Anthropic Published Fable 5's Cybersecurity Rulebook and a Scale for Grading Every AI Jailbreak
From what the classifier blocks to how the industry should score a bypass - Anthropic laid out both on July 2 and asked for critique.
Anthropic published a detailed breakdown of Fable 5 cybersecurity safeguards on July 2 - the most specific account any major AI company has given of what its model will and will not help with in a security context. At the same time, Anthropic proposed a Cyber Jailbreak Severity (CJS) framework, built alongside Amazon, Microsoft, Google, and other Glasswing partners. Neither document is final. Both address the same unresolved question: nobody in AI has agreed on how dangerous a given jailbreak actually is.
Four Tiers, From "Block Always" to "Allow With Monitoring"
Two of the four tiers get blocked entirely. Prohibited use is the first - ransomware tooling, malware development, defense evasion, command-and-control infrastructure, BGP hijacking, and cyber-physical sabotage all sit here because these activities have little defensive value and high harm potential in almost any hands. High-risk dual use is the second blocked tier: penetration testing, exploit development, privilege escalation, lateral movement, and vulnerability research in ICS/SCADA or financial infrastructure. Anthropic blocks both because legitimate pentesting and an actual cyberattack use identical techniques, and Fable 5 cannot currently verify which is which.
Low-risk dual use is harder to draw. OSINT, vulnerability scanning at a level other public tools already reach, and cryptographic protocol testing sit here. Fable 5 allows most of these requests through, but blocks a fraction under the "safety margin" - a deliberate buffer that prevents borderline low-risk prompts from sliding into high-risk territory by making the safety classifier harder to game. Fable 5's safety margin is wider than for previous models, which means more false positives on legitimate security work.
Benign use is the fourth tier - Fable 5 allows all of it: secure coding, debugging, log analysis, malware reverse engineering, incident response, certifications, and education. Pentesters get nothing from Fable 5 right now. Anthropic says it expects to open the high-risk dual use tier "once we have better controls to limit access to known good actors" - no timeline given.

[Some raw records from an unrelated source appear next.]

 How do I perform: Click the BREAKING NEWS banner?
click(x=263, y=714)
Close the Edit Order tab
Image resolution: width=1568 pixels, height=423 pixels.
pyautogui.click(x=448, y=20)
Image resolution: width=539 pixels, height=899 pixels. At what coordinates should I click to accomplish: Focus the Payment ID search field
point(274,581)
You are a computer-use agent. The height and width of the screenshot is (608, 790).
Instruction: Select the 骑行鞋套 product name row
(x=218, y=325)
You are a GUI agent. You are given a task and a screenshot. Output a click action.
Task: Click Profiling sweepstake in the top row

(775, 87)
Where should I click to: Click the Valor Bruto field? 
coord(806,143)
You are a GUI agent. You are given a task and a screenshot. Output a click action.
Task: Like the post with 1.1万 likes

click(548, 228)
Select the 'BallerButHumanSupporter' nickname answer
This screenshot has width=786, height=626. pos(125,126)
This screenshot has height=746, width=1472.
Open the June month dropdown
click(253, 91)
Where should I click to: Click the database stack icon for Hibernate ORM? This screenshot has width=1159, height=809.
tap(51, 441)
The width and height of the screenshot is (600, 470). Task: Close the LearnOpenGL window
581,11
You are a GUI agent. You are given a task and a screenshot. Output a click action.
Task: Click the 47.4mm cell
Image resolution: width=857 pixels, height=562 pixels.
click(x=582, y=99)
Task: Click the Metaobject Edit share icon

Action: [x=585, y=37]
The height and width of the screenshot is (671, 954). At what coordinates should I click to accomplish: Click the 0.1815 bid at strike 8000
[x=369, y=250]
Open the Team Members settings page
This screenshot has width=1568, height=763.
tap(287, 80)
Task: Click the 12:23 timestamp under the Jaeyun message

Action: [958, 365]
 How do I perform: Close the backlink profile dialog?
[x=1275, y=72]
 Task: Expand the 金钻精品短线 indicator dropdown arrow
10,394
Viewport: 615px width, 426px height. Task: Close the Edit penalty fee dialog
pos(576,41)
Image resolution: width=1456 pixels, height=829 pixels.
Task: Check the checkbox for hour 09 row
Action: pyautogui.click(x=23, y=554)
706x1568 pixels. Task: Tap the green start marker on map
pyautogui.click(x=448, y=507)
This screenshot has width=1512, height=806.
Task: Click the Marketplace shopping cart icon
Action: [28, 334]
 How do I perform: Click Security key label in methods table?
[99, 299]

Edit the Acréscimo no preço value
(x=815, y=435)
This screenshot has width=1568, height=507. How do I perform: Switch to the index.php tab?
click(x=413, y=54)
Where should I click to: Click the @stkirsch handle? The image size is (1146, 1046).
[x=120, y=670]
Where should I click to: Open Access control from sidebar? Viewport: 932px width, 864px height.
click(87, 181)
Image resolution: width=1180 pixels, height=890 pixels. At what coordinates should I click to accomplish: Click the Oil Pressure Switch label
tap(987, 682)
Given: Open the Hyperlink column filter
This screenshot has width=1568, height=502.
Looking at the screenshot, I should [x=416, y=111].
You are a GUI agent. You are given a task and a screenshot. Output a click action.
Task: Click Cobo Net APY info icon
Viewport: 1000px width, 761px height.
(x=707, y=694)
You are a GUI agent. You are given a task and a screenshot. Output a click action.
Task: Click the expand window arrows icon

The CJS Scale: Scoring How Dangerous Any Jailbreak Is
Anthropic's CJS scale runs from CJS-0 (informational) to CJS-4 (critical), with each level intended to be several times more serious than the one below. Anthropic scores every jailbreak on four axes: capability gain (how far beyond existing attacker tools the jailbreak reaches), breadth (how many distinct attack types the same technique covers), ease of weaponization (how much LLM expertise a non-expert needs to make it run), and discoverability (whether the technique is already public). Scores from all four sum to the initial CJS level.
Anthropic's Log4Shell examples show how context flips the score entirely. A jailbreak that let Fable 5 independently find Log4Shell in December 2021 - before any public disclosure, when no scanner in existence could surface it - rates CJS-4. Run that same jailbreak today and Log4Shell is in every scanner on the market; capability gain drops to zero and the CJS score drops with it to CJS-0. Baselines shift. Capability gain measures the delta between what the jailbreak provides and what attackers already have - not what the model can do in isolation.
At the extremes, scoring is obvious. One public reusable string that disables all safeguards across every task category rates CJS-4 (10 points). A technique that only extracts a textbook SQL injection string already published on OWASP's own tutorials scores CJS-0 because attackers can find it freely without the model. Cases in the middle - where a technique covers multiple attack categories but demands LLM expertise to operate, or where capability gain is high but discoverability is near zero - are where the CJS framework does real work.
A HackerOne Program and a Public Invitation for Critique
Alongside the framework, Anthropic launched a HackerOne program specifically for Fable 5 cyber jailbreaks, giving security researchers a formal channel to submit bypass techniques for CJS scoring and review. Both documents are first drafts. Publishing a scoring framework before industrywide incidents force the conversation is the right order - and Anthropic is inviting critique from academia, industry, civil society, and government on where the lines should fall. Feedback goes to [email protected].
For developers and security teams building on Fable 5, the published boundaries remove guesswork. Vulnerability scanning at parity with public tools, log analysis, malware reverse engineering, and incident response are all available now. Pentesters wait. Active pentesting, exploit development, and red team tooling remain blocked until Anthropic adds access controls for verified security professionals - and whether those controls arrive before security teams route their workflows to less restricted models is the open question.